Home Brew
By Luci Brown
Finishing Line Press, 2015
26 pages, $14.95
Reviewed by Michael Albright

527Brown_Luci_COV copy

Robert Lowell said, “Yet why not say what happened?” That’s what Luci Brown does in this heartbreaking, yet luminous debut chapbook of poems. Using direct, evocative language, she traces the journey of a young girl’s world turned upside-down, through a bewildering childhood and adolescence, and into a tentative adulthood she’s not sure how to inhabit.

The collection proceeds mostly in chronological order. Brown sets the pace with the very first poem, “Ace Fencing Company,” in which a young girl is looking through a chain link fence:

…I see her

standing on the tracks. A woman hazy

in the distance because I’m too young

to recall the freckles on her nose

or how short she kept her nails.

The devastating last line, spoken by the girl’s father, “Come on, we have a funeral to get to” puts us on notice that this is not an idyllic tale of childhood.

A few poems later in “On Being a Golden Retriever,” we hear the story of the girl’s tenth birthday party, and the bizarre and cruel encounter with her father’s “new girlfriend,”

took me in the back bedroom.

            Your mother was a dog.

A dog? Velvet fur, a happy

tail?

The poem finishes with:

A dog is with you when you cook,

clean, play, sleep. A dog. Does she

know what she is saying?

            If my mother was a bitch,

            then what does that make you?

She is learning that the world is not always kind, but also building a self that’s willing to think and stand up for herself.

* Extracted entries

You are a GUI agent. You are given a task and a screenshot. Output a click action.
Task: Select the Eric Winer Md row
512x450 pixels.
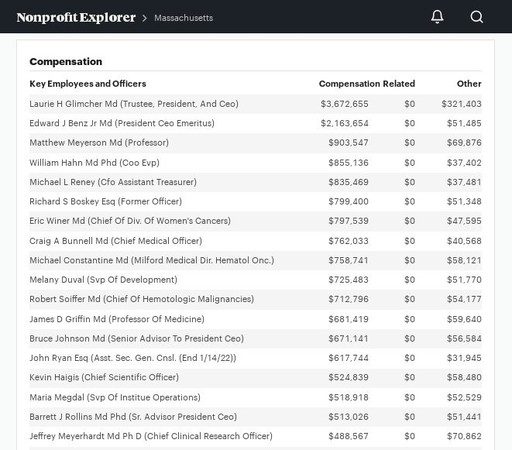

--

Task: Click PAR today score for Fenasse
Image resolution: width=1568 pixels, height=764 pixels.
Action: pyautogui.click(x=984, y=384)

* Work instruction 1
Rewrite the paragraph of the review of Home Brew that begins "Robert Lowell said" as a shorter version that keeps its main facts.
* Work instruction 2
Translate this sentence from the review of Home Brew into Spanish: "The collection proceeds mostly in chronological order."
* Work instruction 3
According to the review of Home Brew, which press published the book?

* Exercise response 1
Echoing Robert Lowell's question, "Yet why not say what happened?", Luci Brown does exactly that in her heartbreaking yet luminous debut chapbook. In direct, evocative language, she follows a young girl whose world is turned upside-down. The girl moves through a bewildering childhood and adolescence into an uncertain adulthood.

* Exercise response 2
La colección avanza mayormente en orden cronológico.

* Exercise response 3
Finishing Line Press